We are instructed very clearly to forgive those who wrong us.  Matthew 6:14-15 tells us "If you forgive those who sin against you, your heavenly Father will forgive you.  But if you refuse to forgive others, your Father will not forgive your sins."  I don't know about you but I cannot afford to not be forgiven.  I have done wrong.  I have wronged and hurt others.  Even if a person is constantly doing or saying hurtful things I must forgive each account and move on.  There are no exceptions.  There are no "well once they've wronged you X number of times you don't have to forgive them anymore."  If God were to allow us a limit on how many times we must forgive someone, He would have to limit how many times He forgives us.  Thankfully Lamentations 3:23 tells us "Great is his faithfulness; his mercies begin afresh every morning."  Once we have repented of a sin it is forgotten by God.  He does not keep it in his mental record to bring back up later.  He moves on like it never happened.  I believe we are called to forgive in this same way.
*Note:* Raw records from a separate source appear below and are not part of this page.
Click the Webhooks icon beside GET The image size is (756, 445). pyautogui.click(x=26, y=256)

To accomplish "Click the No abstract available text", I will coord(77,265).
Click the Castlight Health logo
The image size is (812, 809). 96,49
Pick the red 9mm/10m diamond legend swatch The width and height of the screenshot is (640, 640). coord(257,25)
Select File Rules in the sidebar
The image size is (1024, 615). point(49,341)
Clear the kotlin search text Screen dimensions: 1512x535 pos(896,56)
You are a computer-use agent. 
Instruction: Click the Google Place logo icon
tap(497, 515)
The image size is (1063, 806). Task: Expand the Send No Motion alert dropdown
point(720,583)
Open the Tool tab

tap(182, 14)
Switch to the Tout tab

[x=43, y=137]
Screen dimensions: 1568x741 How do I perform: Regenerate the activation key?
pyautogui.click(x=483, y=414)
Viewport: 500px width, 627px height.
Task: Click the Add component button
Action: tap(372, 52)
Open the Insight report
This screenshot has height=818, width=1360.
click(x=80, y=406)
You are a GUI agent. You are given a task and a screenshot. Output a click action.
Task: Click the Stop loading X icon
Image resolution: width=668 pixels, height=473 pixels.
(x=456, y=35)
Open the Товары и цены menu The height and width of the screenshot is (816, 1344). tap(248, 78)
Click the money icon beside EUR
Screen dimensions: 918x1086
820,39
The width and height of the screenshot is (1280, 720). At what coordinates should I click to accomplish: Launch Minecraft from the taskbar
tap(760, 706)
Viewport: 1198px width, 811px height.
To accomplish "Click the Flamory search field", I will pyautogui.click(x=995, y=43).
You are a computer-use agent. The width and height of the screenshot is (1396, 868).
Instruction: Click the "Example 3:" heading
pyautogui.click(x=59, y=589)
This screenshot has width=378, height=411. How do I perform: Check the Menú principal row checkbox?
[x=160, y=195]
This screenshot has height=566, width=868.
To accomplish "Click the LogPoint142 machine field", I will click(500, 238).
Not only are we called to reach the lost but we are meant to influence and strengthen other believers.  Proverbs 27:17 words it like this: "As iron sharpens iron, so a friend sharpens a friend."  If I'm not building up other believers then what am I doing?  Probably hindering their walk with the Lord.  I do not want to stand before my God on judgment day if I am not sharpening my spiritual brothers and sisters.  I have been blessed with so many uplifting people in my life.  Friends who inspire me, keep me accountable, encourage me, love me at my worst and accept me as the precious gift I am.  I should be constantly striving to be like that to those around me and so should you.

I believe each person we interact with has been placed in our path by God.  There are no coincidences.  I meet who I meet for a reason.  I may not always know the reason but that is irrelevant.  God's ability to work in me and through me does not depend on my own understanding which to be honest is a huge relief.  As I look around at all the people I interact with on a daily, weekly or monthly basis I can't help but feel overwhelmed.  The impact I can and should have on this world is far greater than I have ever realized.  From a passing "Have a blessed day" to the lifelong commitment to my husband and children, I am making a difference.  My prayer is that I am changing, shaping and encouraging those around me for the better.

I hope these messages from God can inspire you the way they have inspired me.  Right now, in the middle of the storm, nothing is better than feeling God's loving embrace.  I'm so blessed.